Q1: What are CCBHC SAMHSA Expansion grants?
A: These are time-limited grants which are awarded directly by the federal Substance Abuse and Mental Health Services Administration (SAMHSA) to local providers. These grants pay for services and clients who are not covered by the funding normally received by outpatient behavioral health providers.
Q2: How many CCBHC SAMHSA grants do we have in Minnesota?
A: Two CCBHCs received SAMHSA grants in 2018. Those grants expired and those two CCBHCs (Western and HDC) have received approval to convert to SPA CCBHCs as of October 1, 2020. During 2020, these two SPA clinics were re-certified as CCBHCs according to state requirements and completed the cost reporting process in order to receive a clinic-specific PPS rate.
Two additional providers, Northland Counseling Center and Wayside Recovery Center, received
SAMHSA grants in a second CCBHC expansion grant funding opportunity in August of 2020. These clinics do not have an approved Medicaid PPS rate.
Q3: Will there be an opportunity for more SAMHSA grants?

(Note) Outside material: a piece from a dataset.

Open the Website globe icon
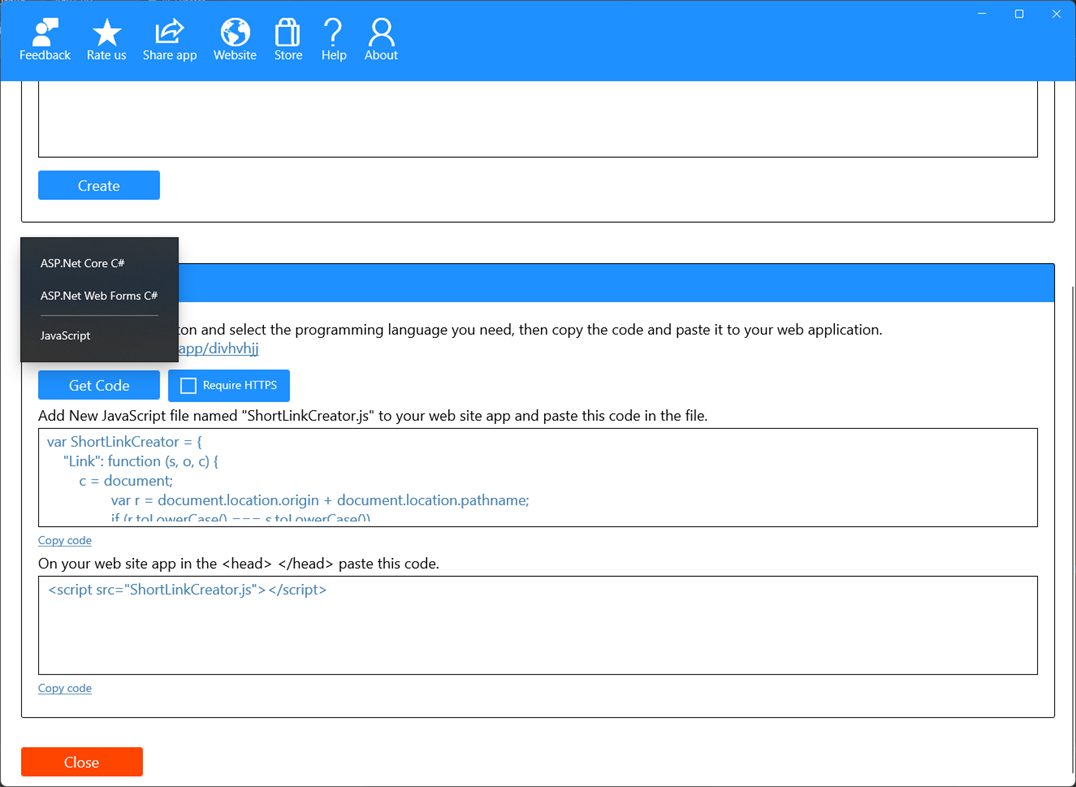This screenshot has width=1076, height=787. pyautogui.click(x=234, y=38)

A: According to a recent communication (December 2020) from the National Council for Behavioral Health, the recently passed omnibus appropriations/COVID relief includes $850 million in grant funding for CCBHC expansion grants. Some of this will fund continuations for current grantees. Of the remainder, it’s possible SAMHSA could opt to fund applications from the previous round that did not get funded—and in addition (or instead) they could also issue a new Funding Opportunity Announcement (FOA). Since that communication, SAMHSA has issued a new FOA, with a deadline of March 1, 2021.